--- BEGIN Provided data ---
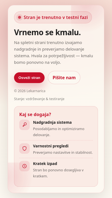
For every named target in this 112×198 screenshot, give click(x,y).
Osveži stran (29, 78)
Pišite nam (64, 78)
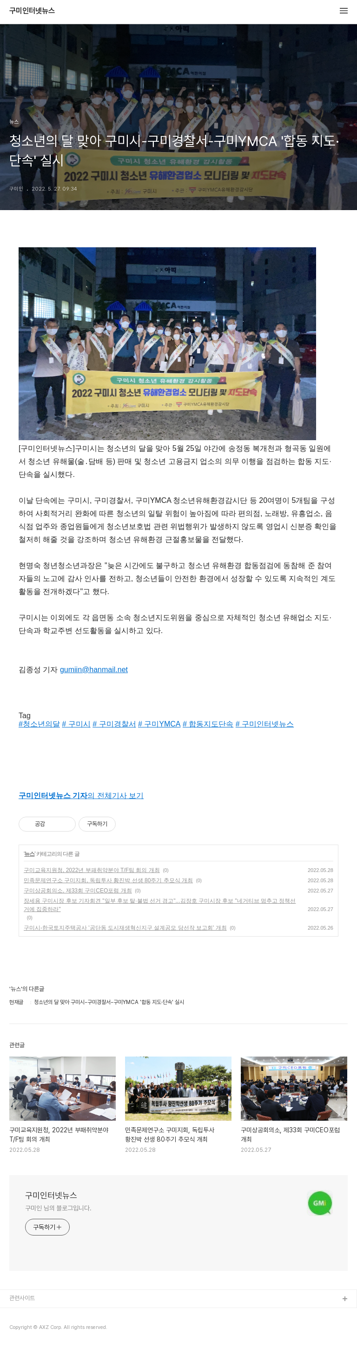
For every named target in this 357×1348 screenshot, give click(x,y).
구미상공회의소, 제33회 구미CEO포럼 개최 (78, 890)
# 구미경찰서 (114, 724)
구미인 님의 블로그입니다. (58, 1208)
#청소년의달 (39, 724)
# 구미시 (76, 724)
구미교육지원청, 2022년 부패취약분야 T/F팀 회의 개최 (92, 870)
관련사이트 (22, 1298)
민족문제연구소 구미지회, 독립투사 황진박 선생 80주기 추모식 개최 (108, 880)
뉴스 (29, 854)
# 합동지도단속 (208, 724)
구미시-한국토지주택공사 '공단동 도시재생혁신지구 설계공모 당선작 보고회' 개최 (125, 928)
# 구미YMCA (159, 724)
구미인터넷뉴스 (32, 11)
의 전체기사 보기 (81, 796)
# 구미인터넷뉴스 (265, 724)
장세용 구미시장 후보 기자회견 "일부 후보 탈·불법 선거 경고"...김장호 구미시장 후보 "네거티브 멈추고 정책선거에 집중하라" (160, 905)
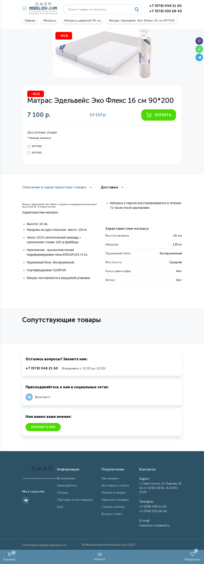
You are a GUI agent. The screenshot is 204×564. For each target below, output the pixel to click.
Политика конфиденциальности (44, 545)
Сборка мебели (113, 507)
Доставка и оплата (115, 485)
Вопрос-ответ (112, 514)
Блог (60, 507)
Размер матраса (40, 138)
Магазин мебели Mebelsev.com (106, 544)
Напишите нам (43, 427)
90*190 (34, 146)
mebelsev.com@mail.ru (154, 525)
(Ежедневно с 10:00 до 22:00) (66, 368)
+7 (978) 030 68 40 (165, 11)
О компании (66, 478)
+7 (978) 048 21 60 (165, 6)
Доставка (109, 187)
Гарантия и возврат (115, 500)
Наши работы (67, 485)
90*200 (34, 152)
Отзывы (62, 492)
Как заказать (110, 478)
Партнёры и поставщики (75, 500)
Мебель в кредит (114, 492)
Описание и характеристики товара (54, 187)
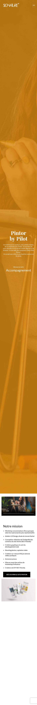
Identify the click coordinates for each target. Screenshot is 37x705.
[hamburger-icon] (34, 5)
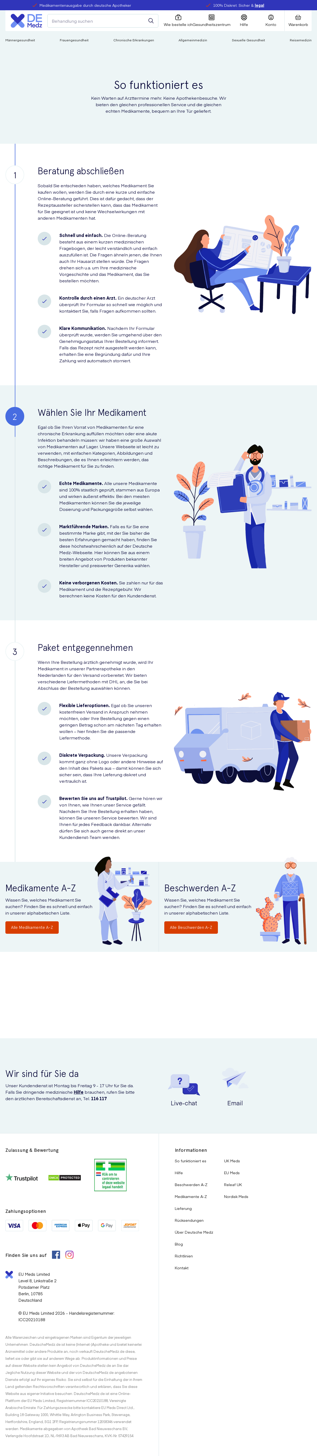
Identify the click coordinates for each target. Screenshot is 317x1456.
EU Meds (232, 1172)
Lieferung (183, 1208)
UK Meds (232, 1161)
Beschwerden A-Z (191, 1184)
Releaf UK (233, 1184)
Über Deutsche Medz (194, 1232)
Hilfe (78, 1092)
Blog (179, 1244)
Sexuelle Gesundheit (248, 40)
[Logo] (26, 21)
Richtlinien (184, 1256)
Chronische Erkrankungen (133, 40)
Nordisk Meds (236, 1196)
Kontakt (182, 1268)
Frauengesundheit (74, 40)
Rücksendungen (189, 1220)
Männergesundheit (20, 40)
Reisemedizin (301, 40)
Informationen (191, 1150)
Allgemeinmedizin (193, 40)
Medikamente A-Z (191, 1196)
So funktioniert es (190, 1161)
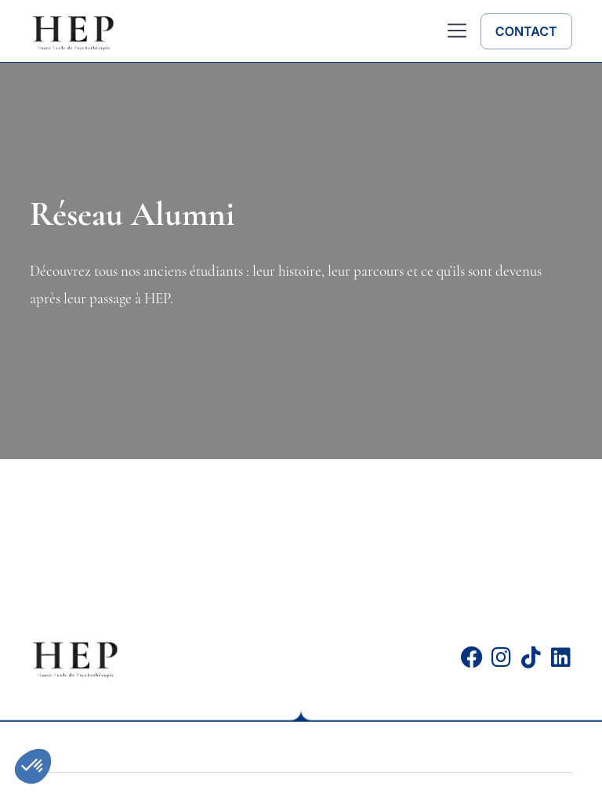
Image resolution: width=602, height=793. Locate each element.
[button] (457, 32)
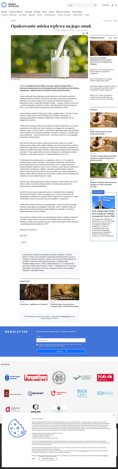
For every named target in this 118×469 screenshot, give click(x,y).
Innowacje (22, 15)
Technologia (77, 12)
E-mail (38, 336)
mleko (24, 242)
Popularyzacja (49, 15)
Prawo (39, 15)
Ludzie (86, 15)
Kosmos (4, 12)
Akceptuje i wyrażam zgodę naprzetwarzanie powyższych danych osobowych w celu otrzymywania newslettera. (59, 345)
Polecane (98, 192)
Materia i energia (63, 12)
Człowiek (28, 12)
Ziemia (51, 12)
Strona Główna (107, 20)
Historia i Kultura (16, 12)
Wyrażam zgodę (47, 458)
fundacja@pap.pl (83, 450)
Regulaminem (65, 316)
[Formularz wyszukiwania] (82, 5)
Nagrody (32, 15)
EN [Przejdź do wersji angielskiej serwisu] (116, 5)
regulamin (47, 344)
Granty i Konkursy (64, 15)
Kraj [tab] (110, 38)
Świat (13, 21)
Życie (45, 12)
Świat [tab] (115, 38)
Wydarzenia (77, 15)
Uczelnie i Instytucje (9, 15)
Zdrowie (37, 12)
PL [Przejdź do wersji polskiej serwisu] (113, 5)
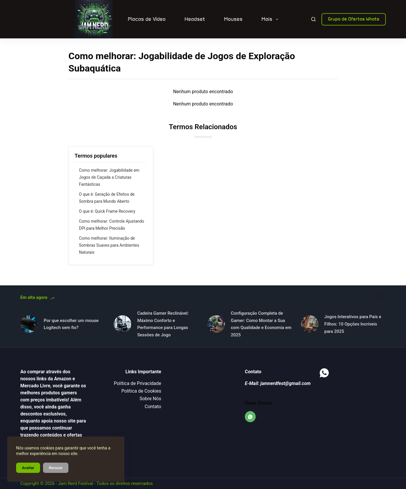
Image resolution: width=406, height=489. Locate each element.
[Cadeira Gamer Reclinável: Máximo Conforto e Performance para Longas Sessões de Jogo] (122, 324)
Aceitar (28, 468)
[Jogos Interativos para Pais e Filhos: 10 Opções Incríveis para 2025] (310, 324)
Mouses (233, 19)
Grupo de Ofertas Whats (353, 19)
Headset (195, 19)
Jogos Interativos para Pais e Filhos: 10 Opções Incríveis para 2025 (352, 324)
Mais (271, 19)
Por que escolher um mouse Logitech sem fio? (71, 324)
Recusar (56, 468)
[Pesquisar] (313, 19)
--- END Provided data ---
» **Your task**: Copy all of the records above, swapping "Recusar" for "Rejeitar" and leaving everything else unchanged. Omit the pictures.

» **Response**:
For every named target in this 112×198 screenshot, give click(x,y).
Osveži stran (29, 78)
Pišite nam (64, 78)
For every named target in this 357×1348 screenshot, give click(x,y).
구미상공회의소, 제33회 구미CEO포럼 개최 (78, 890)
# 구미경찰서 (114, 724)
구미인 님의 블로그입니다. (58, 1208)
#청소년의달 (39, 724)
# 구미시 (76, 724)
구미교육지원청, 2022년 부패취약분야 T/F팀 회의 개최 (92, 870)
관련사이트 (22, 1298)
민족문제연구소 구미지회, 독립투사 황진박 선생 80주기 추모식 개최 (108, 880)
뉴스 (29, 854)
# 합동지도단속 (208, 724)
구미시-한국토지주택공사 '공단동 도시재생혁신지구 설계공모 당선작 보고회' 개최 (125, 928)
# 구미YMCA (159, 724)
구미인터넷뉴스 (32, 11)
의 전체기사 보기 (81, 796)
# 구미인터넷뉴스 (265, 724)
장세용 구미시장 후보 기자회견 "일부 후보 탈·불법 선거 경고"...김장호 구미시장 후보 "네거티브 멈추고 정책선거에 집중하라" (160, 905)
You are a GUI agent. The screenshot is 204×564. For each target below, output the pixel to click.
Политика конфиденциальности (44, 545)
Сборка мебели (113, 507)
Доставка и оплата (115, 485)
Вопрос-ответ (112, 514)
Блог (60, 507)
Размер матраса (40, 138)
Магазин мебели Mebelsev.com (106, 544)
Напишите нам (43, 427)
90*190 (34, 146)
mebelsev.com@mail.ru (154, 525)
(Ежедневно с 10:00 до 22:00) (66, 368)
+7 (978) 030 68 40 (165, 11)
О компании (66, 478)
+7 (978) 048 21 60 (165, 6)
Доставка (109, 187)
Гарантия и возврат (115, 500)
Наши работы (67, 485)
90*200 (34, 152)
Отзывы (62, 492)
Как заказать (110, 478)
Партнёры и поставщики (75, 500)
Мебель в кредит (114, 492)
Описание и характеристики товара (54, 187)
Identify the click coordinates for each target. Screenshot is 37x705.
[hamburger-icon] (34, 5)
Identify the click coordinates for each target. Screenshot is 317x1456.
EU Meds (232, 1172)
Lieferung (183, 1208)
UK Meds (232, 1161)
Beschwerden A-Z (191, 1184)
Releaf UK (233, 1184)
Über Deutsche Medz (194, 1232)
Hilfe (78, 1092)
Blog (179, 1244)
Sexuelle Gesundheit (248, 40)
[Logo] (26, 21)
Richtlinien (184, 1256)
Chronische Erkrankungen (133, 40)
Nordisk Meds (236, 1196)
Kontakt (182, 1268)
Frauengesundheit (74, 40)
Rücksendungen (189, 1220)
Männergesundheit (20, 40)
Reisemedizin (301, 40)
Informationen (191, 1150)
Allgemeinmedizin (193, 40)
Medikamente A-Z (191, 1196)
So funktioniert es (190, 1161)
Image resolution: width=602, height=793. Locate each element.
[button] (457, 32)
For every named target in this 118×469 screenshot, give click(x,y).
Innowacje (22, 15)
Technologia (77, 12)
E-mail (38, 336)
mleko (24, 242)
Popularyzacja (49, 15)
Prawo (39, 15)
Ludzie (86, 15)
Kosmos (4, 12)
Akceptuje i wyrażam zgodę naprzetwarzanie powyższych danych osobowych w celu otrzymywania newslettera. (59, 345)
Polecane (98, 192)
Materia i energia (63, 12)
Człowiek (28, 12)
Ziemia (51, 12)
Strona Główna (107, 20)
Historia i Kultura (16, 12)
Wyrażam zgodę (47, 458)
fundacja@pap.pl (83, 450)
Regulaminem (65, 316)
[Formularz wyszukiwania] (82, 5)
Nagrody (32, 15)
EN [Przejdź do wersji angielskiej serwisu] (116, 5)
regulamin (47, 344)
Granty i Konkursy (64, 15)
Kraj [tab] (110, 38)
Świat (13, 21)
Życie (45, 12)
Świat [tab] (115, 38)
Wydarzenia (77, 15)
Uczelnie i Instytucje (9, 15)
Zdrowie (37, 12)
PL [Przejdź do wersji polskiej serwisu] (113, 5)
Image resolution: width=406, height=489. Locate each element.
[Cadeira Gamer Reclinável: Máximo Conforto e Performance para Longas Sessões de Jogo] (122, 324)
Aceitar (28, 468)
[Jogos Interativos para Pais e Filhos: 10 Opções Incríveis para 2025] (310, 324)
Mouses (233, 19)
Grupo de Ofertas Whats (353, 19)
Headset (195, 19)
Jogos Interativos para Pais e Filhos: 10 Opções Incríveis para 2025 (352, 324)
Mais (271, 19)
Por que escolher um mouse Logitech sem fio? (71, 324)
Rejeitar (56, 468)
[Pesquisar] (313, 19)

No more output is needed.